(Dataset items)
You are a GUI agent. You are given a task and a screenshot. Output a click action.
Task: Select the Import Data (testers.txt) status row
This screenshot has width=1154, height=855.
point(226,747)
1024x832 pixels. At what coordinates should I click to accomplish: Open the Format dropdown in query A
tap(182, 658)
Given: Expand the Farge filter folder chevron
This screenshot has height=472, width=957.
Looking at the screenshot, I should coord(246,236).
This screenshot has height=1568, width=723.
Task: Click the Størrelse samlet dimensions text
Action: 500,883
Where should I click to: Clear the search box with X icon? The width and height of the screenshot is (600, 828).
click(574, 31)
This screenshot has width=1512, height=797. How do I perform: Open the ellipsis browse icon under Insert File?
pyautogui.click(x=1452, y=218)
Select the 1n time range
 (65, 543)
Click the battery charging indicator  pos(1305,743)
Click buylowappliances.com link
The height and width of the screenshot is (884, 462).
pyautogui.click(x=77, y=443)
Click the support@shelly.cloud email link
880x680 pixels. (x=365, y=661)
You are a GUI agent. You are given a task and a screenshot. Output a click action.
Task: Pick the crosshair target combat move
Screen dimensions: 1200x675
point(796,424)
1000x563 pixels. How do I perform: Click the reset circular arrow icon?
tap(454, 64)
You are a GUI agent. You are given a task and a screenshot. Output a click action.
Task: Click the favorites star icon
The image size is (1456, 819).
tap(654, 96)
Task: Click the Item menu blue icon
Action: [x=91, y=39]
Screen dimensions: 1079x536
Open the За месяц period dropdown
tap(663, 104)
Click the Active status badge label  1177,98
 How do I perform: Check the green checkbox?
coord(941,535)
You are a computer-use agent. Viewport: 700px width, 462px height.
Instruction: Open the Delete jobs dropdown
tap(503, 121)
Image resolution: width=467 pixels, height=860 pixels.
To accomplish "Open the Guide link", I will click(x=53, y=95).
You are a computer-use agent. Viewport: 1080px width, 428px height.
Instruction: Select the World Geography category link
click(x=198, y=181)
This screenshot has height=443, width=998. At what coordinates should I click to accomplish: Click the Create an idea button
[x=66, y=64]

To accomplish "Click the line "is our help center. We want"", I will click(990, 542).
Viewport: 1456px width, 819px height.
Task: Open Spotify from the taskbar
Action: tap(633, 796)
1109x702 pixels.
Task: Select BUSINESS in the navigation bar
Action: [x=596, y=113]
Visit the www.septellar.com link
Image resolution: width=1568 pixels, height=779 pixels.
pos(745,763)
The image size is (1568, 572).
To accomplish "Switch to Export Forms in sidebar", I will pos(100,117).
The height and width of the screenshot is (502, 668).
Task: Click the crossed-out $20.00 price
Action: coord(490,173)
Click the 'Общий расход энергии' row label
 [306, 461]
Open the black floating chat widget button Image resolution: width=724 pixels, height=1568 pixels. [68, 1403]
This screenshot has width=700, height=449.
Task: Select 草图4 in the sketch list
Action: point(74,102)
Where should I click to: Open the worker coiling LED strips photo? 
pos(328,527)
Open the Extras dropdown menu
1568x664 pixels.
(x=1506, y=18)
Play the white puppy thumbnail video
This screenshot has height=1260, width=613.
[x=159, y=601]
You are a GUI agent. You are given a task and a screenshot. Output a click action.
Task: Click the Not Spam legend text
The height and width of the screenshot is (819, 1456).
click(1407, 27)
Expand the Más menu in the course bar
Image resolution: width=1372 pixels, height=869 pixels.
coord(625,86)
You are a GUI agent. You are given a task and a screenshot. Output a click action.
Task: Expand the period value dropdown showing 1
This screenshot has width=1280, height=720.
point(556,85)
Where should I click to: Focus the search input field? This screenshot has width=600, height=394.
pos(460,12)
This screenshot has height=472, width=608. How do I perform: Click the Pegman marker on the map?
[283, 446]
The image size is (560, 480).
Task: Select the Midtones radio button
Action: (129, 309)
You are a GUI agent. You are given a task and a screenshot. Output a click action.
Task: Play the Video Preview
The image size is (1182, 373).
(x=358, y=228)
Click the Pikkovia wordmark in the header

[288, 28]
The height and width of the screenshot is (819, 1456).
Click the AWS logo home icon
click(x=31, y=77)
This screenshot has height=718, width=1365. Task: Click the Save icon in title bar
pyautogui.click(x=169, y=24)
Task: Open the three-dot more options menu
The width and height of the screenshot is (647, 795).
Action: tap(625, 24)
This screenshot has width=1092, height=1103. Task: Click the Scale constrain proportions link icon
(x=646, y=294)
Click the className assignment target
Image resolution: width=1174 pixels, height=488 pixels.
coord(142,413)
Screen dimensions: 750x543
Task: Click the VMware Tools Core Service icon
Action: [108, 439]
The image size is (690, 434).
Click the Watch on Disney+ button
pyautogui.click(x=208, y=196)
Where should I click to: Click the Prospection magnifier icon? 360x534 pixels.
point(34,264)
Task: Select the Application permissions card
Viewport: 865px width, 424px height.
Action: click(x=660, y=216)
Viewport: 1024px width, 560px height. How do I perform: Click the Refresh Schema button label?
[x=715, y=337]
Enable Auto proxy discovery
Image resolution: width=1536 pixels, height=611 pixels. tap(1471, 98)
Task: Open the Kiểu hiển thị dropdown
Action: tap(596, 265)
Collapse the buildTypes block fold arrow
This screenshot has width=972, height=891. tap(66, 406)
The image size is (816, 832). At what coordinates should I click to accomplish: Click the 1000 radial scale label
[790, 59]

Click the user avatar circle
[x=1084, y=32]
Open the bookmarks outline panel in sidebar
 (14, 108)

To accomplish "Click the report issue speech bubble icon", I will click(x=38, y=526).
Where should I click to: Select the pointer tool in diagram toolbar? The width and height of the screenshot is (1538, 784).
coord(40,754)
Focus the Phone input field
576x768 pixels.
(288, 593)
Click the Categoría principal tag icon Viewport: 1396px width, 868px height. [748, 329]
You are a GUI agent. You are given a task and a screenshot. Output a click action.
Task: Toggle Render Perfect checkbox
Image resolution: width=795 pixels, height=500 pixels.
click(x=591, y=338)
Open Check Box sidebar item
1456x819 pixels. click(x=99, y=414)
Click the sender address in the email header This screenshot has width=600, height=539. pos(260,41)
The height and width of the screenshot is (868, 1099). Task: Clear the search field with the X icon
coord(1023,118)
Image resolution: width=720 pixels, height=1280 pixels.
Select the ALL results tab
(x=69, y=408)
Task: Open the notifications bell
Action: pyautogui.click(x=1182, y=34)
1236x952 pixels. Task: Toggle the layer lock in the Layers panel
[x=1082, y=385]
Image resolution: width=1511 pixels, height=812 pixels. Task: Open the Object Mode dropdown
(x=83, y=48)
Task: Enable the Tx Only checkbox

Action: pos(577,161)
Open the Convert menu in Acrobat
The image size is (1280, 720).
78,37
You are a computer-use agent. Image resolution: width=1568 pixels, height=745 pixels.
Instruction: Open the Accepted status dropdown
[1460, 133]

Problem to solve: Could you write out all of the data above again, replacing every "computer-use agent" with "desktop agent" and leaving everything else unchanged?

Reply to the exercise:
You are a GUI agent. You are given a task and a screenshot. Output a click action.
Task: Select the Import Data (testers.txt) status row
This screenshot has width=1154, height=855.
point(226,747)
1024x832 pixels. At what coordinates should I click to accomplish: Open the Format dropdown in query A
tap(182, 658)
Given: Expand the Farge filter folder chevron
This screenshot has height=472, width=957.
Looking at the screenshot, I should coord(246,236).
This screenshot has height=1568, width=723.
Task: Click the Størrelse samlet dimensions text
Action: 500,883
Where should I click to: Clear the search box with X icon? The width and height of the screenshot is (600, 828).
click(574, 31)
This screenshot has width=1512, height=797. How do I perform: Open the ellipsis browse icon under Insert File?
pyautogui.click(x=1452, y=218)
Select the 1n time range
 (65, 543)
Click the battery charging indicator  pos(1305,743)
Click buylowappliances.com link
The height and width of the screenshot is (884, 462).
pyautogui.click(x=77, y=443)
Click the support@shelly.cloud email link
880x680 pixels. (x=365, y=661)
You are a GUI agent. You are given a task and a screenshot. Output a click action.
Task: Pick the crosshair target combat move
Screen dimensions: 1200x675
point(796,424)
1000x563 pixels. How do I perform: Click the reset circular arrow icon?
tap(454, 64)
You are a GUI agent. You are given a task and a screenshot. Output a click action.
Task: Click the favorites star icon
The image size is (1456, 819).
tap(654, 96)
Task: Click the Item menu blue icon
Action: [x=91, y=39]
Screen dimensions: 1079x536
Open the За месяц period dropdown
tap(663, 104)
Click the Active status badge label  1177,98
 How do I perform: Check the green checkbox?
coord(941,535)
You are a desktop agent. Viewport: 700px width, 462px height.
Instruction: Open the Delete jobs dropdown
tap(503, 121)
Image resolution: width=467 pixels, height=860 pixels.
To accomplish "Open the Guide link", I will click(x=53, y=95).
You are a desktop agent. Viewport: 1080px width, 428px height.
Instruction: Select the World Geography category link
click(x=198, y=181)
This screenshot has height=443, width=998. At what coordinates should I click to accomplish: Click the Create an idea button
[x=66, y=64]

To accomplish "Click the line "is our help center. We want"", I will click(990, 542).
Viewport: 1456px width, 819px height.
Task: Open Spotify from the taskbar
Action: tap(633, 796)
1109x702 pixels.
Task: Select BUSINESS in the navigation bar
Action: [x=596, y=113]
Visit the www.septellar.com link
Image resolution: width=1568 pixels, height=779 pixels.
pos(745,763)
The image size is (1568, 572).
To accomplish "Switch to Export Forms in sidebar", I will pos(100,117).
The height and width of the screenshot is (502, 668).
Task: Click the crossed-out $20.00 price
Action: coord(490,173)
Click the 'Общий расход энергии' row label
 [306, 461]
Open the black floating chat widget button Image resolution: width=724 pixels, height=1568 pixels. [68, 1403]
This screenshot has width=700, height=449.
Task: Select 草图4 in the sketch list
Action: point(74,102)
Where should I click to: Open the worker coiling LED strips photo? 
pos(328,527)
Open the Extras dropdown menu
1568x664 pixels.
(x=1506, y=18)
Play the white puppy thumbnail video
This screenshot has height=1260, width=613.
[x=159, y=601]
You are a GUI agent. You are given a task and a screenshot. Output a click action.
Task: Click the Not Spam legend text
The height and width of the screenshot is (819, 1456).
click(1407, 27)
Expand the Más menu in the course bar
Image resolution: width=1372 pixels, height=869 pixels.
coord(625,86)
You are a GUI agent. You are given a task and a screenshot. Output a click action.
Task: Expand the period value dropdown showing 1
This screenshot has width=1280, height=720.
point(556,85)
Where should I click to: Focus the search input field? This screenshot has width=600, height=394.
pos(460,12)
This screenshot has height=472, width=608. How do I perform: Click the Pegman marker on the map?
[283, 446]
The image size is (560, 480).
Task: Select the Midtones radio button
Action: (129, 309)
You are a GUI agent. You are given a task and a screenshot. Output a click action.
Task: Play the Video Preview
The image size is (1182, 373).
(x=358, y=228)
Click the Pikkovia wordmark in the header

[288, 28]
The height and width of the screenshot is (819, 1456).
Click the AWS logo home icon
click(x=31, y=77)
This screenshot has height=718, width=1365. Task: Click the Save icon in title bar
pyautogui.click(x=169, y=24)
Task: Open the three-dot more options menu
The width and height of the screenshot is (647, 795).
Action: tap(625, 24)
This screenshot has width=1092, height=1103. Task: Click the Scale constrain proportions link icon
(x=646, y=294)
Click the className assignment target
Image resolution: width=1174 pixels, height=488 pixels.
coord(142,413)
Screen dimensions: 750x543
Task: Click the VMware Tools Core Service icon
Action: [108, 439]
The image size is (690, 434).
Click the Watch on Disney+ button
pyautogui.click(x=208, y=196)
Where should I click to: Click the Prospection magnifier icon? 360x534 pixels.
point(34,264)
Task: Select the Application permissions card
Viewport: 865px width, 424px height.
Action: click(x=660, y=216)
Viewport: 1024px width, 560px height. How do I perform: Click the Refresh Schema button label?
[x=715, y=337]
Enable Auto proxy discovery
Image resolution: width=1536 pixels, height=611 pixels. tap(1471, 98)
Task: Open the Kiểu hiển thị dropdown
Action: tap(596, 265)
Collapse the buildTypes block fold arrow
This screenshot has width=972, height=891. tap(66, 406)
The image size is (816, 832). At what coordinates should I click to accomplish: Click the 1000 radial scale label
[790, 59]

Click the user avatar circle
[x=1084, y=32]
Open the bookmarks outline panel in sidebar
 (14, 108)

To accomplish "Click the report issue speech bubble icon", I will click(x=38, y=526).
Where should I click to: Select the pointer tool in diagram toolbar? The width and height of the screenshot is (1538, 784).
coord(40,754)
Focus the Phone input field
576x768 pixels.
(288, 593)
Click the Categoría principal tag icon Viewport: 1396px width, 868px height. [748, 329]
You are a GUI agent. You are given a task and a screenshot. Output a click action.
Task: Toggle Render Perfect checkbox
Image resolution: width=795 pixels, height=500 pixels.
click(x=591, y=338)
Open Check Box sidebar item
1456x819 pixels. click(x=99, y=414)
Click the sender address in the email header This screenshot has width=600, height=539. pos(260,41)
The height and width of the screenshot is (868, 1099). Task: Clear the search field with the X icon
coord(1023,118)
Image resolution: width=720 pixels, height=1280 pixels.
Select the ALL results tab
(x=69, y=408)
Task: Open the notifications bell
Action: pyautogui.click(x=1182, y=34)
1236x952 pixels. Task: Toggle the layer lock in the Layers panel
[x=1082, y=385]
Image resolution: width=1511 pixels, height=812 pixels. Task: Open the Object Mode dropdown
(x=83, y=48)
Task: Enable the Tx Only checkbox

Action: pos(577,161)
Open the Convert menu in Acrobat
The image size is (1280, 720).
78,37
You are a desktop agent. Image resolution: width=1568 pixels, height=745 pixels.
Instruction: Open the Accepted status dropdown
[1460, 133]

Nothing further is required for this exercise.